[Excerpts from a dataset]

● ● ● ● ●

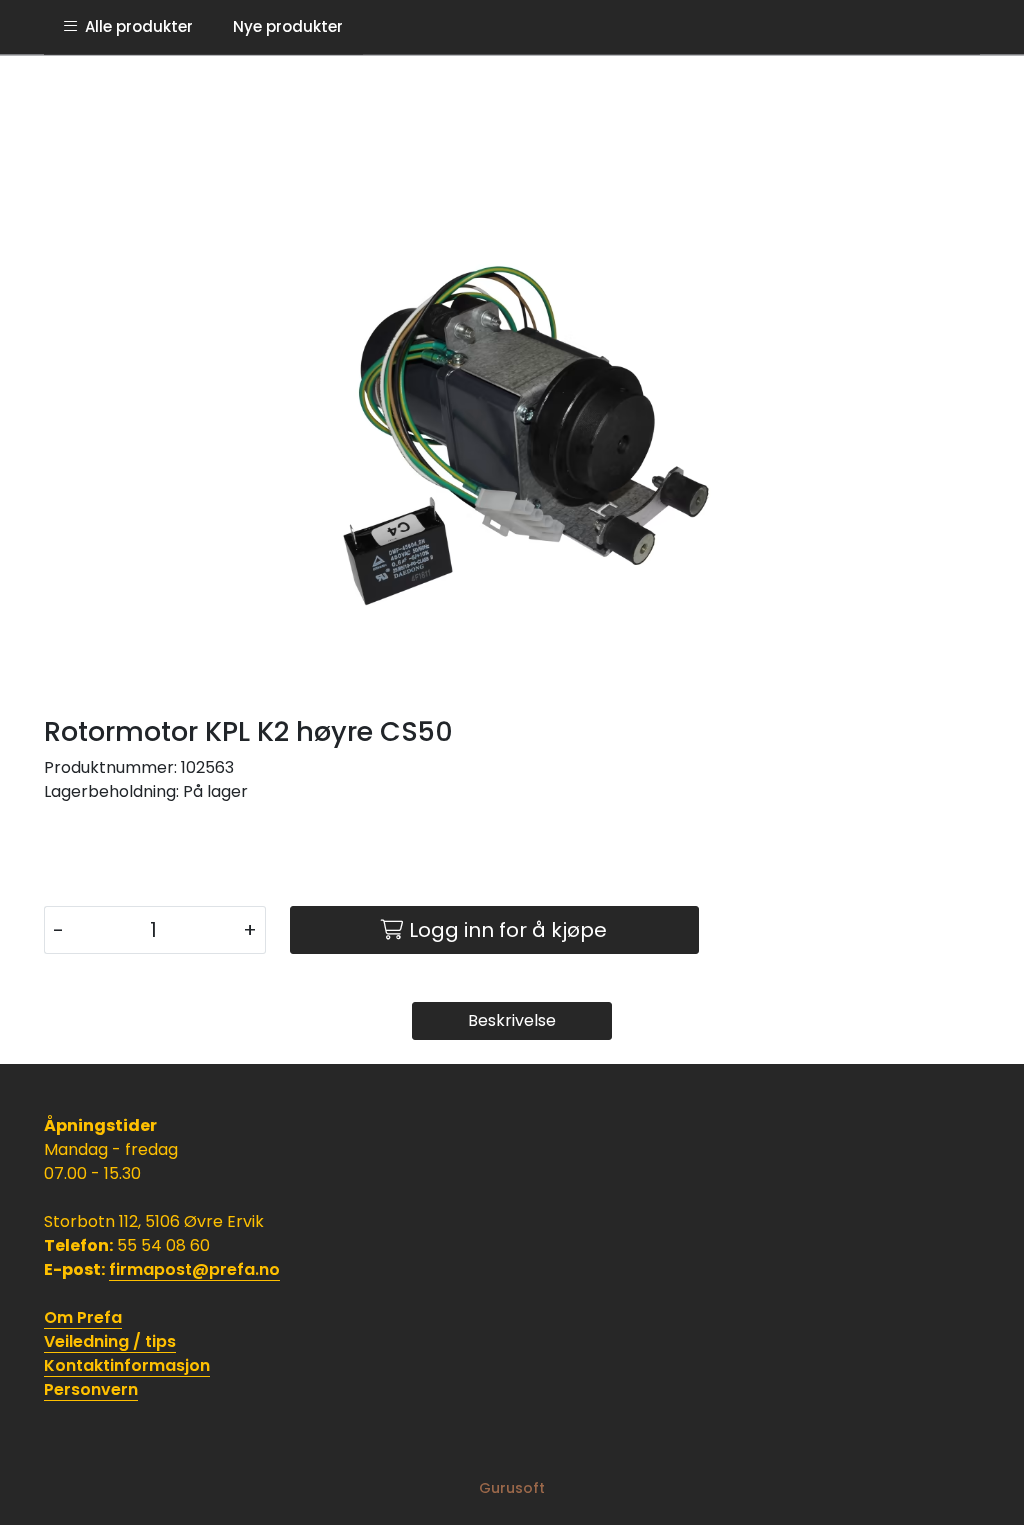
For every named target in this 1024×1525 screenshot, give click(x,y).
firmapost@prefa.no (194, 1269)
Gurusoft (512, 1488)
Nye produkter (288, 26)
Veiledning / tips (110, 1341)
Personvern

● ● ● ● ●

**YOUR ASSIGNMENT:** Please, without any pictures, retype the records exactly as they appear.

**COMPLETED EXERCISE:**
For every named target in this 1024×1525 screenshot, give click(x,y).
firmapost@prefa.no (194, 1269)
Gurusoft (512, 1488)
Nye produkter (288, 26)
Veiledning / tips (110, 1341)
Personvern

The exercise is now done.